Contributing

Code of Conduct

Contributors to Tree-sitter should abide by the Contributor Covenant.

Developing Tree-sitter

Prerequisites

To make changes to Tree-sitter, you should have:

  1. A C compiler, for compiling the core library and the generated parsers.
  2. A Rust toolchain, for compiling the Rust bindings, the highlighting library, and the CLI.
  3. Node.js and NPM, for generating parsers from grammar.js files.
  4. Either Emscripten, Docker, or podman for compiling the library to WASM.

Building

Clone the repository:

git clone https://github.com/tree-sitter/tree-sitter
cd tree-sitter

Optionally, build the WASM library. If you skip this step, then the tree-sitter playground command will require an internet connection. If you have Emscripten installed, this will use your emcc compiler. Otherwise, it will use Docker or Podman:

cd lib/binding_web
npm install # or your JS package manager of choice
npm run build

Build the Rust libraries and the CLI:

cargo build --release

This will create the tree-sitter CLI executable in the target/release folder.

If you want to automatically install the tree-sitter CLI in your system, you can run:

cargo install --path cli

If you're going to be in a fast iteration cycle and would like the CLI to build faster, you can use the release-dev profile:

cargo build --release --profile release-dev
# or
cargo install --path cli --profile release-dev

Testing

Before you can run the tests, you need to fetch some upstream grammars that are used for testing:

cargo xtask fetch-fixtures

To test any changes you've made to the CLI, you can regenerate these parsers using your current CLI code:

cargo xtask generate-fixtures

Then you can run the tests:

cargo xtask test

Similarly, to test the WASM binding, you need to compile these parsers to WASM:

cargo xtask generate-fixtures --wasm
cargo xtask test-wasm

Debugging

The test script has a number of useful flags. You can list them all by running cargo xtask test -h. Here are some of the main flags:

If you want to run a specific unit test, pass its name (or part of its name) as an argument:

cargo xtask test test_does_something

You can run the tests under the debugger (either lldb or gdb) using the -g flag:

cargo xtask test -g test_does_something

Part of the Tree-sitter test suite involves parsing the corpus tests for several languages and performing randomized edits to each example in the corpus. If you just want to run the tests for a particular language, you can pass the -l flag. Additionally, if you want to run a particular example from the corpus, you can pass the -e flag:

cargo xtask test -l javascript -e Arrays

Published Packages

The main tree-sitter/tree-sitter repository contains the source code for several packages that are published to package registries for different languages:

There are also several other dependent repositories that contain other published packages:

Developing Documentation

Our current static site generator for documentation is mdBook, with a little bit of custom JavaScript to handle the playground page. Most of the documentation is written in Markdown, including this file! You can find these files at docs/src. If you'd like to submit a PR to improve the documentation, navigate to the page you'd like to edit and hit the edit icon at the top right of the page.

Prerequisites for Local Development

Note

We're assuming you have cargo installed, the Rust package manager.
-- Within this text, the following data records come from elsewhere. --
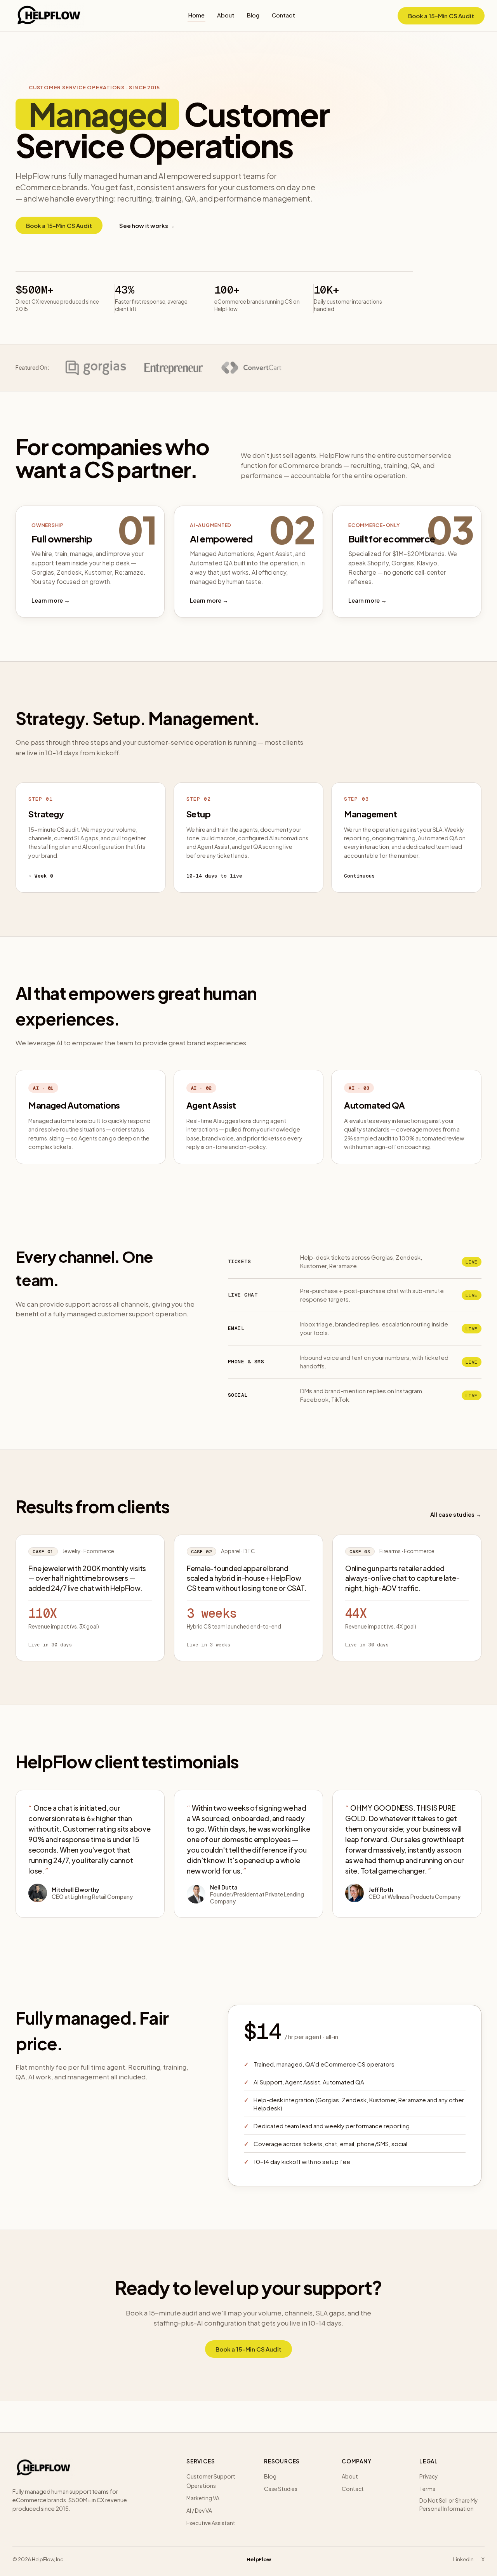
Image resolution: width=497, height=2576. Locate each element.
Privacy (428, 2476)
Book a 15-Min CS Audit (441, 15)
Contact (283, 15)
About (226, 15)
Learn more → (50, 600)
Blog (253, 15)
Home (196, 15)
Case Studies (280, 2488)
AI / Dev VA (199, 2510)
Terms (427, 2488)
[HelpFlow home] (48, 15)
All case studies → (455, 1514)
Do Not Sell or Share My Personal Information (448, 2504)
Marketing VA (202, 2497)
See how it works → (147, 225)
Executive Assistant (210, 2522)
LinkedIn (463, 2559)
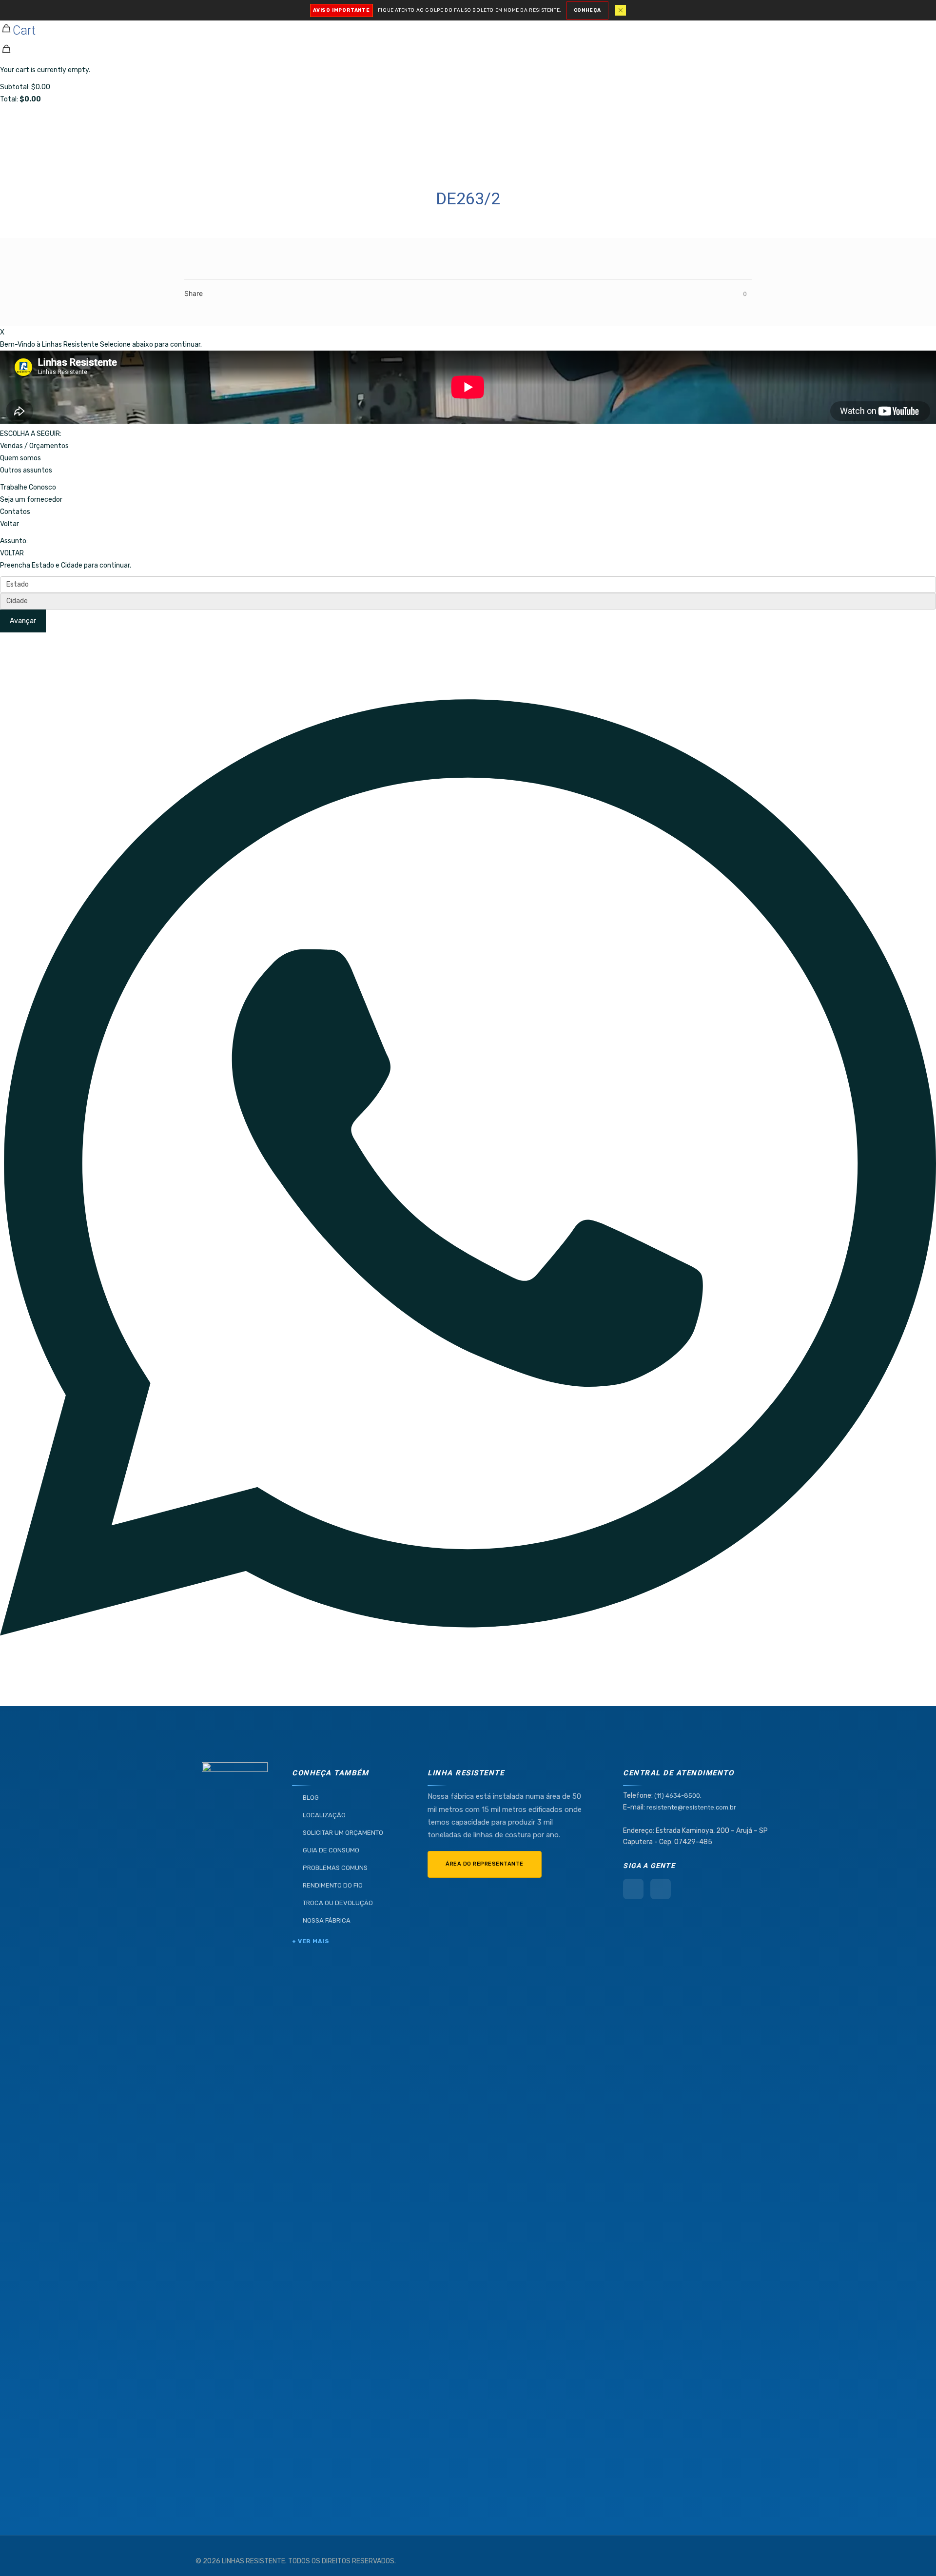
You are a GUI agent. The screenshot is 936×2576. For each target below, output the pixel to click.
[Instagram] (660, 1889)
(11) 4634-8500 (677, 1795)
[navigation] (468, 52)
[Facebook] (633, 1889)
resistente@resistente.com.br (691, 1807)
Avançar (23, 621)
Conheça (587, 10)
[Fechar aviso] (620, 10)
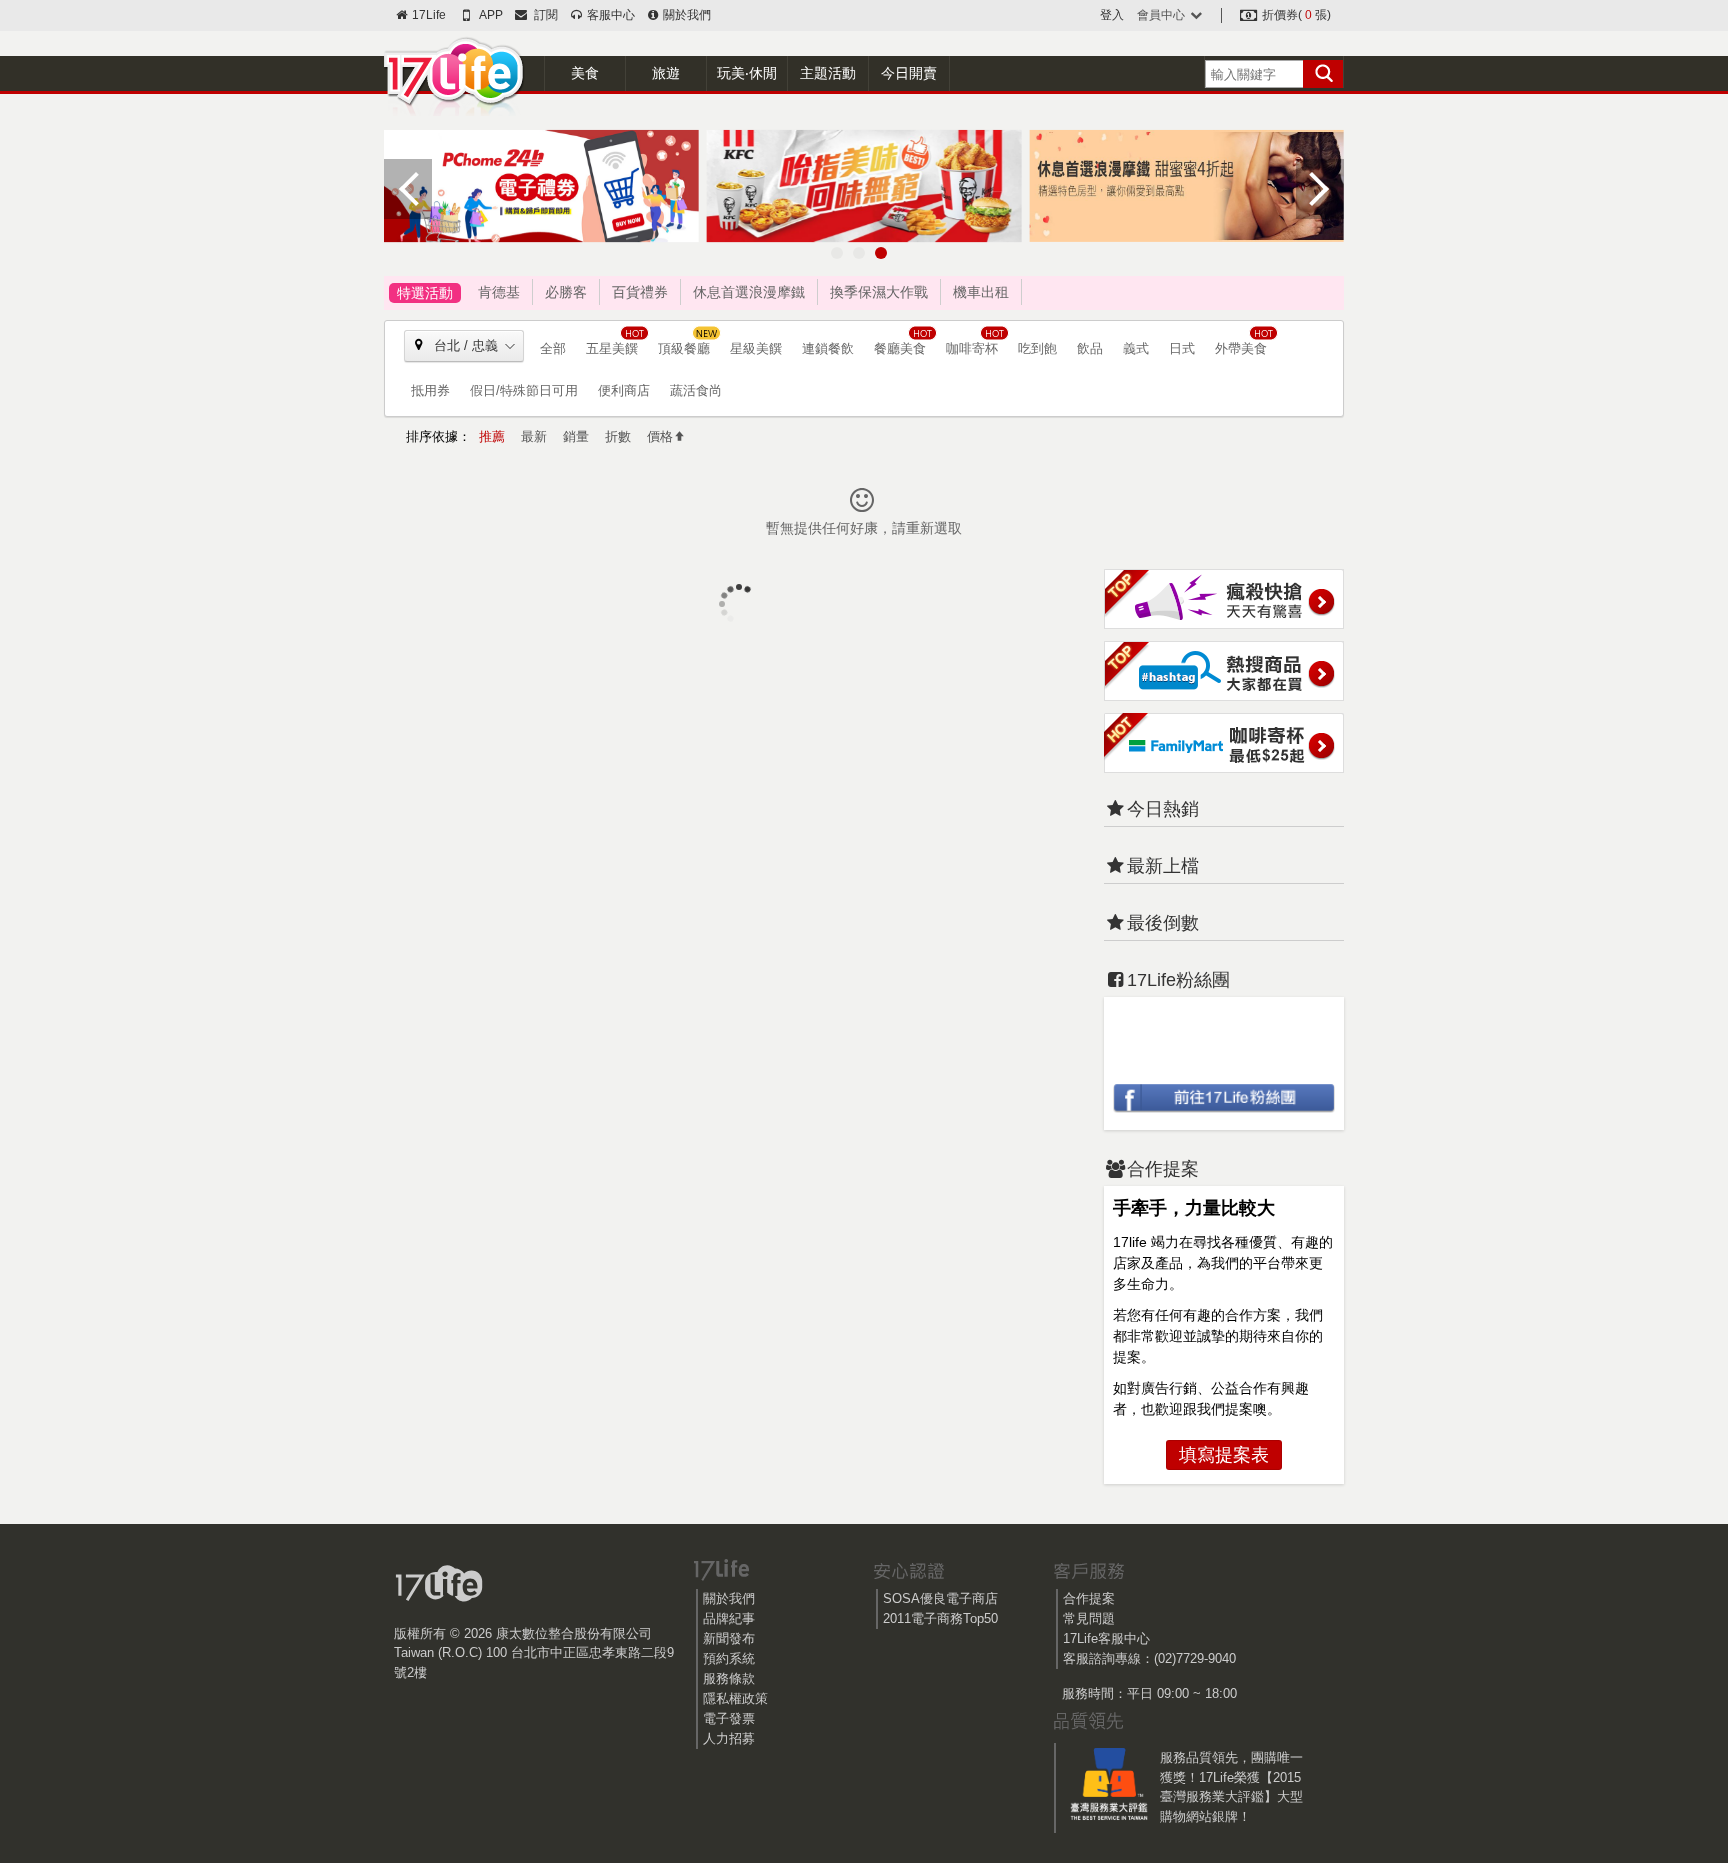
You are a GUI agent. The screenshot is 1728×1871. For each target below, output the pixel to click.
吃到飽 (1037, 348)
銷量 (576, 436)
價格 (660, 436)
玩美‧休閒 (747, 73)
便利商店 (624, 390)
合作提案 (1089, 1598)
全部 (553, 348)
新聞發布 (729, 1638)
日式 (1182, 348)
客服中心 (609, 15)
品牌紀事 (729, 1618)
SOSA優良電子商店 (940, 1598)
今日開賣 (909, 73)
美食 (585, 73)
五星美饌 (612, 348)
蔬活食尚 (696, 390)
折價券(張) (1295, 15)
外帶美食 (1241, 348)
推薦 (492, 436)
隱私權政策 (735, 1698)
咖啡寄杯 (972, 348)
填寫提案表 (1224, 1455)
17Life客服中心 (1106, 1638)
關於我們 (685, 15)
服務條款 (729, 1678)
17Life (427, 15)
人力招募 (729, 1738)
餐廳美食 (900, 348)
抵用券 (430, 390)
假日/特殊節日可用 (524, 390)
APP (490, 15)
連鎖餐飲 (828, 348)
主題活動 (828, 73)
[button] (837, 253)
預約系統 (729, 1658)
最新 (534, 436)
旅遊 (666, 73)
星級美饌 (756, 348)
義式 (1136, 348)
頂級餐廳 (684, 348)
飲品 (1090, 348)
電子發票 (729, 1718)
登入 (1112, 15)
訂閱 (543, 15)
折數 (618, 436)
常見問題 (1089, 1618)
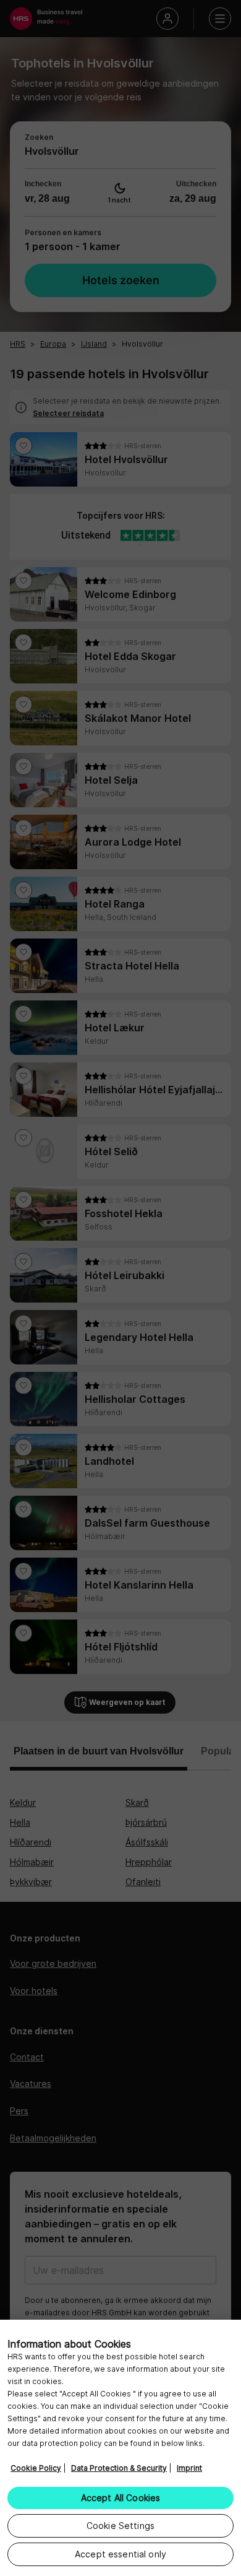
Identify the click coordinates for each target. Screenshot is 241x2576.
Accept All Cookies (121, 2497)
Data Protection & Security (119, 2468)
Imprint (189, 2468)
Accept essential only (120, 2554)
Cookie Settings (120, 2525)
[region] (120, 2448)
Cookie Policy (36, 2468)
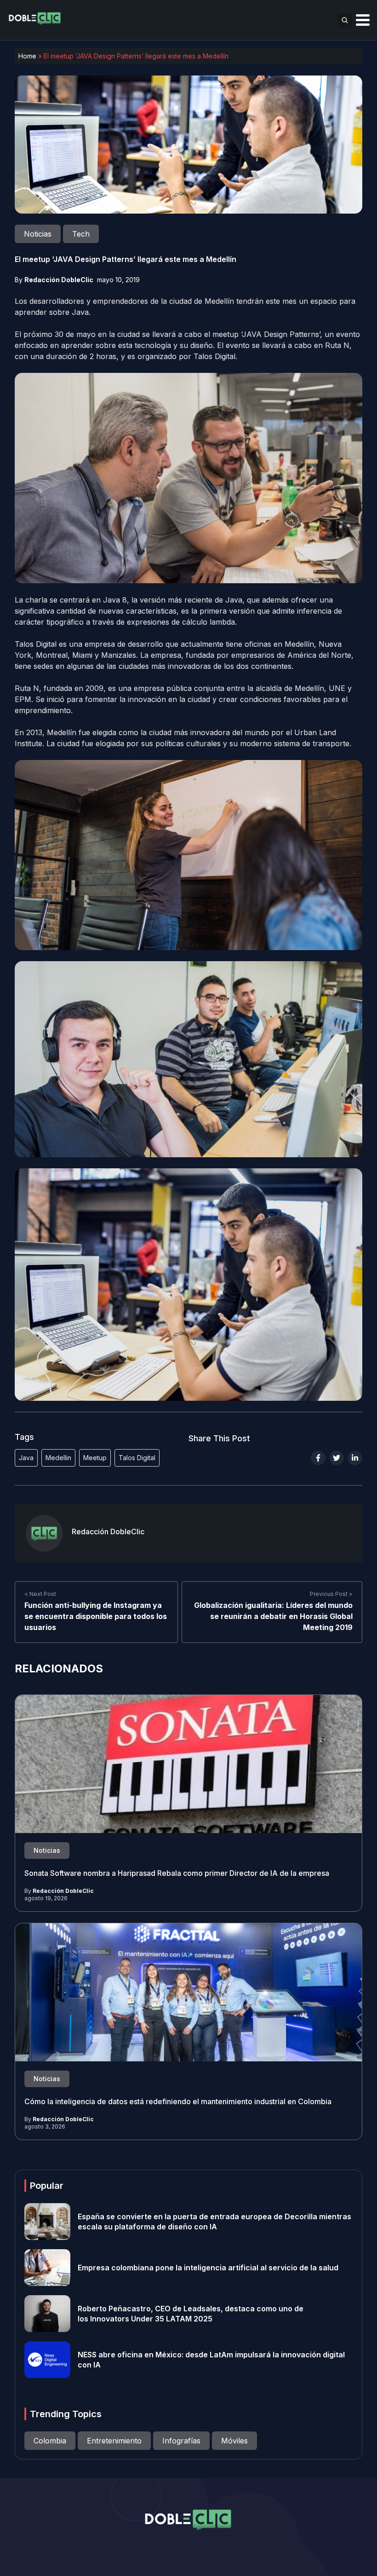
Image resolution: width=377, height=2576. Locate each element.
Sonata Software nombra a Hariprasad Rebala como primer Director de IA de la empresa (176, 1873)
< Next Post (40, 1594)
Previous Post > (331, 1594)
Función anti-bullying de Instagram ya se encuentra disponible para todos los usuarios (95, 1616)
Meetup (95, 1458)
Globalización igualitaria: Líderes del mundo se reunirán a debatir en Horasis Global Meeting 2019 (273, 1616)
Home (27, 56)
To run and iterate on the docs locally, the mdbook CLI tool is required, which can be installed with

cargo install mdbook

You might have noticed we have some fancy admonitions sprinkled throughout the documentation, like the note above. These are created using mdbook-admonish, a preprocessor for mdBook. As such, this is also a requirement for developing the documentation locally. To install it, run:

cargo install mdbook-admonish

Once you've installed it, you can begin using admonitions in your markdown files. See the reference for more information.

Spinning it up

Now that you've installed the prerequisites, you can run the following command to start a local server:

cd docs
mdbook serve --open

mdbook has a live-reload feature, so any changes you make to the markdown files will be reflected in the browser after a short delay. Once you've made a change that you're happy with, you can submit a PR with your changes.

Improving the Playground

The playground page is a little more complicated, but if you know some basic JavaScript and CSS you should be able to make changes. The playground code can be found in docs/src/assets/js/playground.js, and its corresponding css at docs/src/assets/css/playground.css. The editor of choice we use for the playground is CodeMirror, and the tree-sitter module is fetched from here. This, along with the wasm module and wasm parsers, live in the .github.io repo.